Y acá me lanzo a mi meta que se repite cada doce meses, y sólo pocas veces logré alcanzar (y por un tiempo absurdamente limitado). Aunque la verdad es que no me interesa demasiado lo estético, lo confieso. Me basta con sentirme cómoda conmigo misma, no necesito entrar en un mini-short de 47st.

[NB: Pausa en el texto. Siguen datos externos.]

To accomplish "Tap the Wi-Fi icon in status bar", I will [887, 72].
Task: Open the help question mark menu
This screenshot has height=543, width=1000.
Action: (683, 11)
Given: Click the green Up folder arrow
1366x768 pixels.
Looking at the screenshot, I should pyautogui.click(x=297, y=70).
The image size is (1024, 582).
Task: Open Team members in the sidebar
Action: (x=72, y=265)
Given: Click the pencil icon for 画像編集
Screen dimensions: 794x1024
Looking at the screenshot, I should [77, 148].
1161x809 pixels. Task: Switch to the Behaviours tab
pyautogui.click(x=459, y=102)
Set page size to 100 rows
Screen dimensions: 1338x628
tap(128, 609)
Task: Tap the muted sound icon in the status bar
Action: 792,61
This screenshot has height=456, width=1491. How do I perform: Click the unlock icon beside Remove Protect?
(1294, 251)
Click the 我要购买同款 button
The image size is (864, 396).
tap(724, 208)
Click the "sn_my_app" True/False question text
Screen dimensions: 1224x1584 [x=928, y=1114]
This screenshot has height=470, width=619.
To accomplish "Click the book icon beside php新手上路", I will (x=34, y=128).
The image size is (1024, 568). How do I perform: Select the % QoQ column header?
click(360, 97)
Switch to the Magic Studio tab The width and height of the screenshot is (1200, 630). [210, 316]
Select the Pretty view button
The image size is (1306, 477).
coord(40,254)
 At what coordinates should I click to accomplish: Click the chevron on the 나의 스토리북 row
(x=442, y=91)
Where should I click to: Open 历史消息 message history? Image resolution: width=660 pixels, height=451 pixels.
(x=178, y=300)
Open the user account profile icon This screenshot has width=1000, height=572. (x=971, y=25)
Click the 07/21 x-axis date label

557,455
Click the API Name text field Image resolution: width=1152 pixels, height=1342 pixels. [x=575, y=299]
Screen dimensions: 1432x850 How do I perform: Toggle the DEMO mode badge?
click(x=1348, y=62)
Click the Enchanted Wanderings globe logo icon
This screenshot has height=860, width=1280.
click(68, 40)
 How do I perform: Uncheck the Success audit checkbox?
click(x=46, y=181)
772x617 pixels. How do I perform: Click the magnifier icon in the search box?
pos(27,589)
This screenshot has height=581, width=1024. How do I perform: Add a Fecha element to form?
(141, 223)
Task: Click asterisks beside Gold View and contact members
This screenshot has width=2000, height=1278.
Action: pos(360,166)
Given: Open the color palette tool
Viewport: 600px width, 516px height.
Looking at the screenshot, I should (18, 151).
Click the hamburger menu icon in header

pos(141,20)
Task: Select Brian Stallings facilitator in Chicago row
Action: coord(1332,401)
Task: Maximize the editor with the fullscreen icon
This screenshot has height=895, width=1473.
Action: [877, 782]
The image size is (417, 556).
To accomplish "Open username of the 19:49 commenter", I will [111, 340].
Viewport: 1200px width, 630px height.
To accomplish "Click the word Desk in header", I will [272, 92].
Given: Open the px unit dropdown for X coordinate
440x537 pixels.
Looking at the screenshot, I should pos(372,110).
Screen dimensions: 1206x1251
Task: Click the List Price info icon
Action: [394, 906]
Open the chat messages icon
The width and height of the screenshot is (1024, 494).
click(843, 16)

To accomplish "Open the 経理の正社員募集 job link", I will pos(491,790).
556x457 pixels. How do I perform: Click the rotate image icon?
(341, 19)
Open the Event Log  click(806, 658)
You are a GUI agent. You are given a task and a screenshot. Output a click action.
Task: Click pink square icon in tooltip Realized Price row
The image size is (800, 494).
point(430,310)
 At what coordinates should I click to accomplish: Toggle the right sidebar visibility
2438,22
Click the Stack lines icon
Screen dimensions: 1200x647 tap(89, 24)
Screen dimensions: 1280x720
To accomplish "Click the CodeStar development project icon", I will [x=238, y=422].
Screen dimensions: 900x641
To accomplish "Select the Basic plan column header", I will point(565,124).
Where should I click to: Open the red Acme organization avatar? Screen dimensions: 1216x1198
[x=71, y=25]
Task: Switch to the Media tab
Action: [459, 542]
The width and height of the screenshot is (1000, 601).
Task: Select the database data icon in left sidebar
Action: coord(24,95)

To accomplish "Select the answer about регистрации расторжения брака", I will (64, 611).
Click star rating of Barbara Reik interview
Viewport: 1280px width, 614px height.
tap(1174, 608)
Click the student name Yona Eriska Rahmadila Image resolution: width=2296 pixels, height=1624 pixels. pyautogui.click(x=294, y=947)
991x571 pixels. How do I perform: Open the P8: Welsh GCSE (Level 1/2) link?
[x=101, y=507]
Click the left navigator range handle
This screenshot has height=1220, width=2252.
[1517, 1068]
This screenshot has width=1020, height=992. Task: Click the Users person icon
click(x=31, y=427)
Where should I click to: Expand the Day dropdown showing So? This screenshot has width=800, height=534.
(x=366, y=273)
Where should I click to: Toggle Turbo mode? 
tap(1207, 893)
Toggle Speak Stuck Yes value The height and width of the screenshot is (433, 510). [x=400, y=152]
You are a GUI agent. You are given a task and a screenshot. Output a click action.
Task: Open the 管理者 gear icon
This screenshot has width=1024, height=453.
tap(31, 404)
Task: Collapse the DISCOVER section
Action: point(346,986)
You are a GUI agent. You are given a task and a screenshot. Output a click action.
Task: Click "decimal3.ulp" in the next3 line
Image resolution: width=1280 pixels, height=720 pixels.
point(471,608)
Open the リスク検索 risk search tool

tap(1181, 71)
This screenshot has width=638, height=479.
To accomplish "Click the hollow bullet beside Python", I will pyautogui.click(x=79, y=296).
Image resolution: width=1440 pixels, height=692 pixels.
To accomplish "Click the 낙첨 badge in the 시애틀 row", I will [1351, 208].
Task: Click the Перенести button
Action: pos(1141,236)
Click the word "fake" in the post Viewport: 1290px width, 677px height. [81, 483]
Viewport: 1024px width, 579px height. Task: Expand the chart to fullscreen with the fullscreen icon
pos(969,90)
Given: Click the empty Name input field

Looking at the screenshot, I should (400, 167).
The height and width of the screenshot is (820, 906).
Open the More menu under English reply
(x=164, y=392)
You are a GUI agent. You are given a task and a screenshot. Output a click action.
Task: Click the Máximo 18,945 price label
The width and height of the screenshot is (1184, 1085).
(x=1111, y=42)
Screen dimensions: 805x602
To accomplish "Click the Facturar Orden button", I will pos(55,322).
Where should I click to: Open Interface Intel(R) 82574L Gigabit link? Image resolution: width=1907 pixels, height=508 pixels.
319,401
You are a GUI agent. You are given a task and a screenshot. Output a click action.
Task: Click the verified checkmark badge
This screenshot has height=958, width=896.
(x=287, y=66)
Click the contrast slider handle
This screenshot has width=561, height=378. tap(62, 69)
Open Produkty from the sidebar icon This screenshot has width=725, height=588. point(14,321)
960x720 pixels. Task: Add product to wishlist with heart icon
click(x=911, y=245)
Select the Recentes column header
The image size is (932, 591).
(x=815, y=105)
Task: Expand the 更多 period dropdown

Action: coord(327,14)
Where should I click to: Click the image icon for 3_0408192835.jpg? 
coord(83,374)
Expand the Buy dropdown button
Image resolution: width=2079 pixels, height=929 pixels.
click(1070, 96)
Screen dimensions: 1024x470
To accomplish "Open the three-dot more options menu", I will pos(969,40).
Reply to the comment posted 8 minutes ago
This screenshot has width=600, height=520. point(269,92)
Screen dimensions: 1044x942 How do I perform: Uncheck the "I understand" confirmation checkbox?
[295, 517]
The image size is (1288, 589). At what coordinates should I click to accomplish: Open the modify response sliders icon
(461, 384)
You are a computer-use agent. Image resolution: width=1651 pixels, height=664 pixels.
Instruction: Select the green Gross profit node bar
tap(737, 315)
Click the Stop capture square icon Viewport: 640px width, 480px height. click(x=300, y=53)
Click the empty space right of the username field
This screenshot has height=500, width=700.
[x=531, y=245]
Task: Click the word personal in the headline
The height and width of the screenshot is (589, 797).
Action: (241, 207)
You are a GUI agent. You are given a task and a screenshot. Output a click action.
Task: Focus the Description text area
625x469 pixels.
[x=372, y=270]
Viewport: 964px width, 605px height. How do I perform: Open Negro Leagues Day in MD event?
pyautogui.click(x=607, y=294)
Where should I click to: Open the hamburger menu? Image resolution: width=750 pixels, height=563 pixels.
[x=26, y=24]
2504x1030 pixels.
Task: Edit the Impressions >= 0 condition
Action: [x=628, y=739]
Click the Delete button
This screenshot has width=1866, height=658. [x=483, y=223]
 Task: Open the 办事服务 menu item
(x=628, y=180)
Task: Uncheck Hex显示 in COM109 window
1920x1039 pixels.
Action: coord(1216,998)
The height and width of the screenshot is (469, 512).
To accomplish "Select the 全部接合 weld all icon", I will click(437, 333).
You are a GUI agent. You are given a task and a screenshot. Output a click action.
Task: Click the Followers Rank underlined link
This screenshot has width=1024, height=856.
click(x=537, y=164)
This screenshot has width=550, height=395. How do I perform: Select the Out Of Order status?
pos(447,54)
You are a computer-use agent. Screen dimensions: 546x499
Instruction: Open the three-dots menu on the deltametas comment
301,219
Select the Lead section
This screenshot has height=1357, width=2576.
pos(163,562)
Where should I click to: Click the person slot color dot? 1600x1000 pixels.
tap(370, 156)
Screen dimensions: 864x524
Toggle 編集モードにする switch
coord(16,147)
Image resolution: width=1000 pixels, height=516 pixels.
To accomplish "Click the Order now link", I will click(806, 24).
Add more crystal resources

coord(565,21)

Normalmente empiezo el año ya con una lista de cosas en mente para cumplir, pero en esta oportunidad se ve que estoy más vaga de lo habitual, porque tengo dos o tres dando vuelta en la cabeza, pero ni me molesté en analizarlas demasiado. Quizás ya las tengo asumidas. Por ejemplo, una de ellas es rescatar un gatito/perrito de la calle, que viniendo al caso, ya lo hice, pero que no voy a dar por concluida, porque es algo que puedo hacer a lo largo de todo el año repetidamente. Otro es más bien un deseo de que me vaya bien en la facultad.
Creo que de verdad tendría que sentarme y pensarlo. Está bueno tener propósitos claros, alguna especie de camino delineado. Uno de ellos podría ser definitivamente actualizar este blog más seguido porque está prácticamente muerto. Pero no tiene mucho sentido porque en realidad a nadie le importa.

Así y todo es una buena señal estar ahí de empezar una dieta. Ya no me tomo esas cosas muy en serio, lo que probablemente signifique que haya algún fin de semana en que me interne en Starbucks y me zampe tres lattes de vainilla con carrot cake, pero que voy a bajar algunos kilos, los voy a bajar.